(Pixel coordinate grounding data)

::::::::::

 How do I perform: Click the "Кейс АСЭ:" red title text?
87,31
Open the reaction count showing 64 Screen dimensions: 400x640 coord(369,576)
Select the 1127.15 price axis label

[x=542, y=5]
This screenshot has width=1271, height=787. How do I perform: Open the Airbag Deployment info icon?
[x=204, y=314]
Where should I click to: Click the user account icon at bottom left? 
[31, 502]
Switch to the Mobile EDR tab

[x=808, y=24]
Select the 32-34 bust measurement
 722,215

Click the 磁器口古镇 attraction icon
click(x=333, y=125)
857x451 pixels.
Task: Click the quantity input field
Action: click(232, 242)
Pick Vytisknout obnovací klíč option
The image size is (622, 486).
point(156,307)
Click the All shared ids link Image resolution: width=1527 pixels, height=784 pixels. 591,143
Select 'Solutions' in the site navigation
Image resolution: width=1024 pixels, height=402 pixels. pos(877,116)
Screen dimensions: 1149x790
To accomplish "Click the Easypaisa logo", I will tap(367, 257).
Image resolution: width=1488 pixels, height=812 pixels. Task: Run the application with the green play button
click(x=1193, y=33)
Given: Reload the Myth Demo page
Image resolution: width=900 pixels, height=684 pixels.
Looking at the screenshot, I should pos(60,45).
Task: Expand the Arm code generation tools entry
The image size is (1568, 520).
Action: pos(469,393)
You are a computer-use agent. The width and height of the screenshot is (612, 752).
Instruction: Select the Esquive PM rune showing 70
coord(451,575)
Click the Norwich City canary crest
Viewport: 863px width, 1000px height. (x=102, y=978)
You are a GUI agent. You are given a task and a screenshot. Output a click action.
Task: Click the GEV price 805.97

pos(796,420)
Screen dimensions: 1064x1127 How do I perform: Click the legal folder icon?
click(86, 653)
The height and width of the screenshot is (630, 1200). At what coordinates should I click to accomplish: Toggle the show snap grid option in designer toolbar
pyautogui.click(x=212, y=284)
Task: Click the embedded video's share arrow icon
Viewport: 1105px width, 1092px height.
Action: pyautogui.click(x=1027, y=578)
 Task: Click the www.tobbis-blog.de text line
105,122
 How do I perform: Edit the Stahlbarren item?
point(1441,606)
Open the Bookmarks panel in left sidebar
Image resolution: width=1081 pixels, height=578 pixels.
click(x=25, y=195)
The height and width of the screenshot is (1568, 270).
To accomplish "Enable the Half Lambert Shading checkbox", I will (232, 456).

::::::::::

Task goal - Print again the lines of the entries above that fall between the line holding "Click the 磁器口古镇 attraction icon" and the line holding "You are a computer-use", inclusive, exactly as they stand.

Reply -
Click the 磁器口古镇 attraction icon
click(x=333, y=125)
857x451 pixels.
Task: Click the quantity input field
Action: click(232, 242)
Pick Vytisknout obnovací klíč option
The image size is (622, 486).
point(156,307)
Click the All shared ids link Image resolution: width=1527 pixels, height=784 pixels. 591,143
Select 'Solutions' in the site navigation
Image resolution: width=1024 pixels, height=402 pixels. pos(877,116)
Screen dimensions: 1149x790
To accomplish "Click the Easypaisa logo", I will tap(367, 257).
Image resolution: width=1488 pixels, height=812 pixels. Task: Run the application with the green play button
click(x=1193, y=33)
Given: Reload the Myth Demo page
Image resolution: width=900 pixels, height=684 pixels.
Looking at the screenshot, I should pos(60,45).
Task: Expand the Arm code generation tools entry
The image size is (1568, 520).
Action: pos(469,393)
You are a computer-use agent. The width and height of the screenshot is (612, 752).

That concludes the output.